11)Mobile e video sono il presente e il futuro
Il 60% del tempo totale che trascorriamo sui social network avviene su dispositivi mobile. La crescita del mezzo è travolgente e sfrutta la spinta dei millennials, che navigano da smartphone in media per 5 ore e 12 minuti ogni giorno, contro le 2 ore e 51 degli adulti (indagine eMarketer su pubblico americano). BuzzFeed stesso ammette che due terzi dei lettori accedono ai contenuti attraverso dispositivi portatili, generando tassi di condivisione due volte più elevati rispetto a quanto avviene da desktop. Il mobile è anche la prima piattaforma utilizzata dagli utenti per i video, in questo caso sia giovani che adulti. Se mobile e video sono il presente e il futuro, BuzzFeed è in pole position, avendoci puntato con decisione già da qualche anno. Quante altre testate, tra all digital e tradizionali, possono dire di avere fatto lo stesso?
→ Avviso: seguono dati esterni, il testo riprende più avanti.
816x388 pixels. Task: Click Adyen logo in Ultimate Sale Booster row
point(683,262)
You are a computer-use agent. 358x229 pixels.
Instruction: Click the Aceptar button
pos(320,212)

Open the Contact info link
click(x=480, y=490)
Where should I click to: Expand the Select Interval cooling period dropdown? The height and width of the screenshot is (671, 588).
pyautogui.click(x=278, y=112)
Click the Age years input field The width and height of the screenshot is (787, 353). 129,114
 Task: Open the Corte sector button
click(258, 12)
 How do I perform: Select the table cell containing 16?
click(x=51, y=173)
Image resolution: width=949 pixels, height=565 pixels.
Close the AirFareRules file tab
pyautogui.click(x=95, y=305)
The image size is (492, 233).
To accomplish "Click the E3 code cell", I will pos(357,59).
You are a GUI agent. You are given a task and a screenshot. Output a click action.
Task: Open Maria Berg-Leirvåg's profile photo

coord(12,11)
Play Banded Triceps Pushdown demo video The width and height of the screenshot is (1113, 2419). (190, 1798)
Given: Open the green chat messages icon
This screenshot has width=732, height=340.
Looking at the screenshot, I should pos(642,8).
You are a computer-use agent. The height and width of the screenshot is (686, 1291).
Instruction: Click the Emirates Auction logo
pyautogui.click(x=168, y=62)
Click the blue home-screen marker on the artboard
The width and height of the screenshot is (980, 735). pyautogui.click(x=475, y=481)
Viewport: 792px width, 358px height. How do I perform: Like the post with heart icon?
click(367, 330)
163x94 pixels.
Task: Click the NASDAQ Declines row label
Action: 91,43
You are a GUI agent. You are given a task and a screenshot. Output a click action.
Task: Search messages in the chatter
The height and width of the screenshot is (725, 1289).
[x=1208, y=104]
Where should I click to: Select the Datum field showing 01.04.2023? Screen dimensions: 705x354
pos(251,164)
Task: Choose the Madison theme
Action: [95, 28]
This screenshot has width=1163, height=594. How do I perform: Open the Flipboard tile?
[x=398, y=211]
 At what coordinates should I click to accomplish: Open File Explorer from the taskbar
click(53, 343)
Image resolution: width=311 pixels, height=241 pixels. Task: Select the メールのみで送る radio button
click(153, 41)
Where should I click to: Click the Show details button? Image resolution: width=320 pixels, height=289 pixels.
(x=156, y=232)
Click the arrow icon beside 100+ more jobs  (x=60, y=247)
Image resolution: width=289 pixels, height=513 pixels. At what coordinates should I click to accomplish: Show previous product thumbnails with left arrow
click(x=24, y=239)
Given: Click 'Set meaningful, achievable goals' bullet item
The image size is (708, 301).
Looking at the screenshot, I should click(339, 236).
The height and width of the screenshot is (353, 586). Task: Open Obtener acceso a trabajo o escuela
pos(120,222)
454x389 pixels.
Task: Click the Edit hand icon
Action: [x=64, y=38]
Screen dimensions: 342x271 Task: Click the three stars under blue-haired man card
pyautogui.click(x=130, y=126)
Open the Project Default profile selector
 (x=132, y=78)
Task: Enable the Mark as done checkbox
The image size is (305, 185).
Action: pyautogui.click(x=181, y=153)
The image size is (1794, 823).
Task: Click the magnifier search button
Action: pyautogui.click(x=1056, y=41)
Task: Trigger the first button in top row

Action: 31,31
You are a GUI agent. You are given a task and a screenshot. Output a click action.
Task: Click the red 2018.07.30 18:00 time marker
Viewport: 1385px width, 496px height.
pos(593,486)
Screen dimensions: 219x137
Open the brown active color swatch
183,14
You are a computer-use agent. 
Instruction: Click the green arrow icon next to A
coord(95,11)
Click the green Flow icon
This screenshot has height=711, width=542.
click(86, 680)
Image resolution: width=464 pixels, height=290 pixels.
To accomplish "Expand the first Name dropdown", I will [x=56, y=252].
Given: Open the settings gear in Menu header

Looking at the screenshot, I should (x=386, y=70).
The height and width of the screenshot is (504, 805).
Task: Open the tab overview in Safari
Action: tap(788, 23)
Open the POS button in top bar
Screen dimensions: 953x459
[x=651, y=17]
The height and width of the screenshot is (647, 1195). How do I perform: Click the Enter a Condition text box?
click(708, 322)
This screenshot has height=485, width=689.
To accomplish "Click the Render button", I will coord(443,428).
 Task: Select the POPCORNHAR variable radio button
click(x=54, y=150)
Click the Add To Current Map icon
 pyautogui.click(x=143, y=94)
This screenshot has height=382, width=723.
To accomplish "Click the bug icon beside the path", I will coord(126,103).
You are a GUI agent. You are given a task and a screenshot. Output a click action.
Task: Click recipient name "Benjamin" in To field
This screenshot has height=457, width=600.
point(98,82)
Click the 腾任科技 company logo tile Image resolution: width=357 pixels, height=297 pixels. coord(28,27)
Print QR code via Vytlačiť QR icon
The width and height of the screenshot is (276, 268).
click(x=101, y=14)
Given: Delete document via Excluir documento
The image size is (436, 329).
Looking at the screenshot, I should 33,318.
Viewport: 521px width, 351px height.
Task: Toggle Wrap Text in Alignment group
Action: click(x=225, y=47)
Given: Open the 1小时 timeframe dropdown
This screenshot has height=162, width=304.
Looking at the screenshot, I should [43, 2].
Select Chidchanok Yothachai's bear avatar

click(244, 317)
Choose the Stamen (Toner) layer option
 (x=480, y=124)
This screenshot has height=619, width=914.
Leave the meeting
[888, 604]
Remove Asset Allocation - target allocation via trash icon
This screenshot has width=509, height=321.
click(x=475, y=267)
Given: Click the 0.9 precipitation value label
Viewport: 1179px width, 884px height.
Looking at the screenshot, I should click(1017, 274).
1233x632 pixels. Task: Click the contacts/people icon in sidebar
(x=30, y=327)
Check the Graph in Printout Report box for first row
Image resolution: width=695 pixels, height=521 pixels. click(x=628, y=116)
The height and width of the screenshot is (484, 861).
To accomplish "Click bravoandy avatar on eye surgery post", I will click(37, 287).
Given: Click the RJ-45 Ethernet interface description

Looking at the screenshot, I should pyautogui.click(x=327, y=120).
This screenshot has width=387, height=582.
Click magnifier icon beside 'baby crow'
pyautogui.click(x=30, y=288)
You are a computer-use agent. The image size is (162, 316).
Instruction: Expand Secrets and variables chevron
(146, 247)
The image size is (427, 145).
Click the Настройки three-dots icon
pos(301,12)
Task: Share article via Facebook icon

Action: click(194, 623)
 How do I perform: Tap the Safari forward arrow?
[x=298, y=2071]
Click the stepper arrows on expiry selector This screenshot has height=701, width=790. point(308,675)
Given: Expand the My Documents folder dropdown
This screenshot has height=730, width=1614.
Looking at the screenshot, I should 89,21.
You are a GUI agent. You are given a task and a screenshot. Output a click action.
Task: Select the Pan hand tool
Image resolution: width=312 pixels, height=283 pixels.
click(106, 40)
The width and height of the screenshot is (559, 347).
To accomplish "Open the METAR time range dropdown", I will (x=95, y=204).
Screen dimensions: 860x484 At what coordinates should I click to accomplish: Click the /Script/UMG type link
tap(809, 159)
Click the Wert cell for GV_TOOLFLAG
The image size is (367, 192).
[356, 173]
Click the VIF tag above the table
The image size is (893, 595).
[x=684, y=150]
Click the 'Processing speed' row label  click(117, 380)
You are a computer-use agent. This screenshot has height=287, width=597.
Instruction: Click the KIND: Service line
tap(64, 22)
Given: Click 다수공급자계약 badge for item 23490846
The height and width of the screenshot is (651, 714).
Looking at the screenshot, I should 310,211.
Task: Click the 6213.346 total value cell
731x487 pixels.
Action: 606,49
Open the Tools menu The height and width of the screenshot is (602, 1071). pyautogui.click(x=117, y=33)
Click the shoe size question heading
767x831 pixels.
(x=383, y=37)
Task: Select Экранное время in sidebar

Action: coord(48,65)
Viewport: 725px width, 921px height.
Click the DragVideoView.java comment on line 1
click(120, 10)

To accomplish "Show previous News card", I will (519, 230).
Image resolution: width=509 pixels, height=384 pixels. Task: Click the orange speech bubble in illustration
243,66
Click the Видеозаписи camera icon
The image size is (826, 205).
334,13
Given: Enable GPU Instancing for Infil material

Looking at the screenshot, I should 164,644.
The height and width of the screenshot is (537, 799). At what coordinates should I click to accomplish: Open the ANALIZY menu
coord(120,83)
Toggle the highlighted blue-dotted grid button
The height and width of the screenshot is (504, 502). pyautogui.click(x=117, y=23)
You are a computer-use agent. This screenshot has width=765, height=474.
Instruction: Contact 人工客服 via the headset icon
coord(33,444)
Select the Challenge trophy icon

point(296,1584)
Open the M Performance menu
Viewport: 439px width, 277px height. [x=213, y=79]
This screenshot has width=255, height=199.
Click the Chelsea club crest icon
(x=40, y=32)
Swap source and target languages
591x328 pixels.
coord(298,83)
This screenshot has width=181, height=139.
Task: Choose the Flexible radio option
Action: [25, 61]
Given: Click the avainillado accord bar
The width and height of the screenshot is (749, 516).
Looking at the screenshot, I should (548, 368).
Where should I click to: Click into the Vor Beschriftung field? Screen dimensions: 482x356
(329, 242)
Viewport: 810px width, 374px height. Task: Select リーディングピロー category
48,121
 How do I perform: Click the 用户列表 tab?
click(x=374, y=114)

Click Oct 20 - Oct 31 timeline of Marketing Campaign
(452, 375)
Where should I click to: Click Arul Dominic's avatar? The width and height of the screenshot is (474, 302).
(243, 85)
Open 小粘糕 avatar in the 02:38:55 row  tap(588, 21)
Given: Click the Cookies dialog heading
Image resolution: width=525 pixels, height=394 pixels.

12) Sbagliare è fondamentale
Se qualcosa non sta funzionando, è necessario rifletterci e migliorarsi. I quiz di BuzzFeed, oggi tra i driver di traffico più importanti del sito, non sono sempre stati una miniera di click. All’inizio della sperimentazione, infatti, ottenevano pochissime interazioni: dopo avere costruito un team per cercare il punto in cui l’ingranaggio si era inceppato, BuzzFeed scoprì che i quiz erano penalizzati da un design troppo poco funzionale rispetto alle necessità di fruizione degli utenti. Una volta riprogettati da zero, sono diventati il potentissimo strumento che conosciamo oggi. Sbagliare è fondamentale, perché serve ad insegnarci qualcosa.
13) (Don’t) stop at the top
Innovare nell’editoria e nel giornalismo è difficile, ancora più difficile è continuare a farlo una volta raggiunta la vetta. Eppure, l’esempio di BuzzFeed ci insegna che le opportunità di disruption non si fermano mai. Se ci accontentiamo, se siamo sazi, sarà qualcun altro ad innovare al nostro posto. Ecco dunque la sfida: BuzzFeed è arrivato al top. Riuscirà a rimanerci a lungo?